╔══

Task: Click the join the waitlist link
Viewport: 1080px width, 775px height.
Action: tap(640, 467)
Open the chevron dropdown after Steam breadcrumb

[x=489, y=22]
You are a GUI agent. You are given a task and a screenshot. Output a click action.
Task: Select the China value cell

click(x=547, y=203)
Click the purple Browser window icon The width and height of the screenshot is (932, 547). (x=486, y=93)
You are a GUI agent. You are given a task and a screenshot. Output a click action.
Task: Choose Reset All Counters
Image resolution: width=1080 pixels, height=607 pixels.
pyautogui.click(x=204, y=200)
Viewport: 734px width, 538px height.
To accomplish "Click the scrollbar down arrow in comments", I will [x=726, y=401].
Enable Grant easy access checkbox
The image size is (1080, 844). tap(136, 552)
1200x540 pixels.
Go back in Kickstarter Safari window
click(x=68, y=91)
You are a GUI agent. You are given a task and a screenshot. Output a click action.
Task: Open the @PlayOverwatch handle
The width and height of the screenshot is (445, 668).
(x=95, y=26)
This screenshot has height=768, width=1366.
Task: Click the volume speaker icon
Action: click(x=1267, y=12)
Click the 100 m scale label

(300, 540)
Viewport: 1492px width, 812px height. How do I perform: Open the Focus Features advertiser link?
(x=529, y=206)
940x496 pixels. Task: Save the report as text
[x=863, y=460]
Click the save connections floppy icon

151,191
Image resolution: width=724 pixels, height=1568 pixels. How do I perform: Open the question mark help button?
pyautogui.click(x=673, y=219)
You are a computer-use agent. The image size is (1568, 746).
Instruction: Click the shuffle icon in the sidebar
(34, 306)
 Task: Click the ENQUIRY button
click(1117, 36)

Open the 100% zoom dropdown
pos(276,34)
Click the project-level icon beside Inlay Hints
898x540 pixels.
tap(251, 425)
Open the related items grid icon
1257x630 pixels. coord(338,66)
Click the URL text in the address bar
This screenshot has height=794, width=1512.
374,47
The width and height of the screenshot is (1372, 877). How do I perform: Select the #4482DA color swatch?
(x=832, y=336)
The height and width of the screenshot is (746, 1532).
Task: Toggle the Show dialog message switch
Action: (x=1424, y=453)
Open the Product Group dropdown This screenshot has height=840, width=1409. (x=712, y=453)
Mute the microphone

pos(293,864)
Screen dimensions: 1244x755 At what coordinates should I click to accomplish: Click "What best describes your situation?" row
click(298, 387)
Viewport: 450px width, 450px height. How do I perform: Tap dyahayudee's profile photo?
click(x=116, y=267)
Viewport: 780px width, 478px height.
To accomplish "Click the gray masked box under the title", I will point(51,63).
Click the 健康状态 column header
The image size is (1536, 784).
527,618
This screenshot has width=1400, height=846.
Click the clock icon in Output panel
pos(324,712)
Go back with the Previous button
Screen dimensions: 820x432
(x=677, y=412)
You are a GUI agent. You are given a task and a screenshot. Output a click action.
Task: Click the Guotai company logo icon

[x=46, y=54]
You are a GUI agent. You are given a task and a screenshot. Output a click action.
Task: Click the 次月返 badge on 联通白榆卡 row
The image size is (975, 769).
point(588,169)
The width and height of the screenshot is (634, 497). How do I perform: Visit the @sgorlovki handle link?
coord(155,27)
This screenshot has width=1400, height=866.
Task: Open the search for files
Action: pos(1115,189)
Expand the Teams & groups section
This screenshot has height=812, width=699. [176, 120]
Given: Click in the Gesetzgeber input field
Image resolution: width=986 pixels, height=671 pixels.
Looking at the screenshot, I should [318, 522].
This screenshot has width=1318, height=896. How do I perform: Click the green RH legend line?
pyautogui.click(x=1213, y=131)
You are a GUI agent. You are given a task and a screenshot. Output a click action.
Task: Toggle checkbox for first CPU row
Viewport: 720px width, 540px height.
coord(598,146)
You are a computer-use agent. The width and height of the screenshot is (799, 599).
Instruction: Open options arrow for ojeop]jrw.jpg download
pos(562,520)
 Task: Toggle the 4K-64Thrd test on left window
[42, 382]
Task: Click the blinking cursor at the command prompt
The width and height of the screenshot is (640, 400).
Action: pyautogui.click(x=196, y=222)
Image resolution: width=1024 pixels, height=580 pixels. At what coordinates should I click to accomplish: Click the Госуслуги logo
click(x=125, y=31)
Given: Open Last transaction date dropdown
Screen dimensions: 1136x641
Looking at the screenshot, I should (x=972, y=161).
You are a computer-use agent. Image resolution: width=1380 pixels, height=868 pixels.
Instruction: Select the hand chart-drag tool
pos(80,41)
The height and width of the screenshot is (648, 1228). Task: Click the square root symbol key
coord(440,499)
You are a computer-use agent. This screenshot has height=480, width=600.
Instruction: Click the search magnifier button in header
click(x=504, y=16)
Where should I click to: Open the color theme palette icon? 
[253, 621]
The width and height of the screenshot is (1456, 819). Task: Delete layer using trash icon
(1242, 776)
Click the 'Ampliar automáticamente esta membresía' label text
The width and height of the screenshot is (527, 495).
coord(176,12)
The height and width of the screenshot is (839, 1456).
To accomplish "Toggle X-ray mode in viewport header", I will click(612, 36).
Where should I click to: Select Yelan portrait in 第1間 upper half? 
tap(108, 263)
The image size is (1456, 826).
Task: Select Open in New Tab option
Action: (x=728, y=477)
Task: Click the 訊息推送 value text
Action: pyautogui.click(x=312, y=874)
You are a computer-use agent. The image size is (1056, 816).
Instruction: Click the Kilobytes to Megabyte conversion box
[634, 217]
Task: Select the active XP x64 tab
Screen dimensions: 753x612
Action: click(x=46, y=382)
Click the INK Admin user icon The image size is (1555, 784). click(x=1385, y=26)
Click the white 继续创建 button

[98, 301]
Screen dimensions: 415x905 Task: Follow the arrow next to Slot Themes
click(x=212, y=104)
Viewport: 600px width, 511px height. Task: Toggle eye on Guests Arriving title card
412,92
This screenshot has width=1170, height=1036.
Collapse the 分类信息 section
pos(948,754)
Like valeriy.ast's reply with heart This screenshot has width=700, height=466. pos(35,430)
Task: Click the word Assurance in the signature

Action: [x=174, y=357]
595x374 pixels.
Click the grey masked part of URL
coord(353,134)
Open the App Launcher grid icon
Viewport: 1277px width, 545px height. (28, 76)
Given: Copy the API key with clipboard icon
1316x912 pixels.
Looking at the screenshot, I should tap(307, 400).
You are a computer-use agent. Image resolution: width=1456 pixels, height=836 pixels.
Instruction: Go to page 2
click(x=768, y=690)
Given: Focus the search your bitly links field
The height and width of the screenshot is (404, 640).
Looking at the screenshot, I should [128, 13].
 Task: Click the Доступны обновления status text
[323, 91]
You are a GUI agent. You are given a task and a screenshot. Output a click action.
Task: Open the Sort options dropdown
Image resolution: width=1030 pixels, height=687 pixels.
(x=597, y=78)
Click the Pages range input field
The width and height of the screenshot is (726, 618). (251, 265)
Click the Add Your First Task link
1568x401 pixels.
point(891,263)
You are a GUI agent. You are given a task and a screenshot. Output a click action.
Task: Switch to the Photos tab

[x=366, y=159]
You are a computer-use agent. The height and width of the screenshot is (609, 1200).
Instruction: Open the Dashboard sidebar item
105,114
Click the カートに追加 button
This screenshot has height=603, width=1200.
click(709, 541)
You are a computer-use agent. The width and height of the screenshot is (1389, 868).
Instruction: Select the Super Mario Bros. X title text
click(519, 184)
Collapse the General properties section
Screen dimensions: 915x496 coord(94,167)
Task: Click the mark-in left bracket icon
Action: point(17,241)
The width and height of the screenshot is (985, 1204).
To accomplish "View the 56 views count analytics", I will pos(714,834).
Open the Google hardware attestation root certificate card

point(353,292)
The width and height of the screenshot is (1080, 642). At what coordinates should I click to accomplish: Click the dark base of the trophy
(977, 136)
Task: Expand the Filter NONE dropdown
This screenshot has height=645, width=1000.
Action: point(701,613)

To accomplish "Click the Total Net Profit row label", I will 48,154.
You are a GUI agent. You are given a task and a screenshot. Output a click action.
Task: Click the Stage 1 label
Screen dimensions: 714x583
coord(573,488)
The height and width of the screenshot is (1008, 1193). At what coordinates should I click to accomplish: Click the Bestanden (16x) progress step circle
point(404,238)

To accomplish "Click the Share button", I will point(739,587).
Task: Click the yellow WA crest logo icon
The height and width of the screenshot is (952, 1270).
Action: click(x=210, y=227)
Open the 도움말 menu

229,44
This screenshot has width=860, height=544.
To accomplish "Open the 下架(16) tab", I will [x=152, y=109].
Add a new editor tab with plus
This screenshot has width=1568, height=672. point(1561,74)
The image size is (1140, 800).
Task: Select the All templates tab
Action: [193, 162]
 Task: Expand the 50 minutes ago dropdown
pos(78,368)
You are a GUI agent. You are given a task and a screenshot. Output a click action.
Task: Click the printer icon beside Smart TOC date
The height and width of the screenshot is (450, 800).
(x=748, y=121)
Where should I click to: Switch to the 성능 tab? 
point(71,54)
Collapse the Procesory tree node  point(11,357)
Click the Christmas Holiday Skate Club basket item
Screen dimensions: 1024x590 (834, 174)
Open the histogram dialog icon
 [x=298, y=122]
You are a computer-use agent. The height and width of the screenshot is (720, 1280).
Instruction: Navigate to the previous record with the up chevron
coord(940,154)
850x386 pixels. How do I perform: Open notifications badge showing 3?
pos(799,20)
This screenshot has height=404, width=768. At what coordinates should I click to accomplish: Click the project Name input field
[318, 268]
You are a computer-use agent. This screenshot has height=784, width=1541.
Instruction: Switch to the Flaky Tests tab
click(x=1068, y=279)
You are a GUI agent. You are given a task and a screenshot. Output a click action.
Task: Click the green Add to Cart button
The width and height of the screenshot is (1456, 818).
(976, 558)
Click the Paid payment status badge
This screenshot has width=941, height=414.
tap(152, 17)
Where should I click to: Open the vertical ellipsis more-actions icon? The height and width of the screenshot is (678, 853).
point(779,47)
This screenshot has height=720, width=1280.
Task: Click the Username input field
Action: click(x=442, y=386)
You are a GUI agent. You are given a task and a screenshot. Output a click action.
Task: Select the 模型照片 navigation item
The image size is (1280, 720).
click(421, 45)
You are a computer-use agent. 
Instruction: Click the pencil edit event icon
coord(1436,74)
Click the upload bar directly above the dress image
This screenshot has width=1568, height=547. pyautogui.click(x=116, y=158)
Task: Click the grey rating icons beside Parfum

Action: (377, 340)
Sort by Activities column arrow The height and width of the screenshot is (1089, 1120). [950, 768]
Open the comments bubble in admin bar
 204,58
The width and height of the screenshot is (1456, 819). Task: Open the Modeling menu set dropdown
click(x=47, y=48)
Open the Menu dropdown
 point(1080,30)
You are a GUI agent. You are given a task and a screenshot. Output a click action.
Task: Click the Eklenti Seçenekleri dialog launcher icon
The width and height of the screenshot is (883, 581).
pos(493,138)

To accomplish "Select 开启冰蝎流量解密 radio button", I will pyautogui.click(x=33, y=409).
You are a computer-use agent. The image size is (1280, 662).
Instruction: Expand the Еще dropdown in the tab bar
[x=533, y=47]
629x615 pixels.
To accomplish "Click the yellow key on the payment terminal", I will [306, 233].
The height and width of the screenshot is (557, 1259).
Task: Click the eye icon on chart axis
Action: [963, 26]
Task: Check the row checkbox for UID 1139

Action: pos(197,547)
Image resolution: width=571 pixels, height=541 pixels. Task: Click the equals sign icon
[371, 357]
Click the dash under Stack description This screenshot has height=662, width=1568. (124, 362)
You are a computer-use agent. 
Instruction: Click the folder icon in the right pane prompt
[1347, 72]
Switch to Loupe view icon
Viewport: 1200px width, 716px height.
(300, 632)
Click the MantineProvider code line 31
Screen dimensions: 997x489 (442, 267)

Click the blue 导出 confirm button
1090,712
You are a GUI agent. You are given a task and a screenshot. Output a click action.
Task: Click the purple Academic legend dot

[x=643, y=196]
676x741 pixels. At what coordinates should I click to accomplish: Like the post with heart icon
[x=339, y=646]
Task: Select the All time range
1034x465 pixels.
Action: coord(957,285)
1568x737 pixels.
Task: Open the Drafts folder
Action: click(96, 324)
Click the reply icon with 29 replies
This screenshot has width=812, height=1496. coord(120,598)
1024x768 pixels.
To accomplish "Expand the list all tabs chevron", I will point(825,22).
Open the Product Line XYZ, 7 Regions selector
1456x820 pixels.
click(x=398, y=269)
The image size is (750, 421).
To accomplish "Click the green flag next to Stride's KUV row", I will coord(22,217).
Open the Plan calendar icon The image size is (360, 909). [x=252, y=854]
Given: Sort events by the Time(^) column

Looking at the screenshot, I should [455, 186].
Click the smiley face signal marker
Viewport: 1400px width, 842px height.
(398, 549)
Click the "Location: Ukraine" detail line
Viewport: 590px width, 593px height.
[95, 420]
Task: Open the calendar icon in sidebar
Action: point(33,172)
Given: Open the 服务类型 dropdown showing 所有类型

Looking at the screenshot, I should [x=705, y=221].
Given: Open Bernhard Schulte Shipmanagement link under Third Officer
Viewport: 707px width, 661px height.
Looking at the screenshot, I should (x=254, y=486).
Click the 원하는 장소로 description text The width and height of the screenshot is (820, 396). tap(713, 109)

╚══

PROBLEM DESCRIPTION: Rewrite everything from the line containing "Given: Open the 服务类型 dropdown showing 所有类型" down to the last of the entries, changing "Third Officer" to "Second Officer" and keeping every other part the same.

SOLUTION:
Given: Open the 服务类型 dropdown showing 所有类型

Looking at the screenshot, I should [x=705, y=221].
Given: Open Bernhard Schulte Shipmanagement link under Second Officer
Viewport: 707px width, 661px height.
Looking at the screenshot, I should (x=254, y=486).
Click the 원하는 장소로 description text The width and height of the screenshot is (820, 396). tap(713, 109)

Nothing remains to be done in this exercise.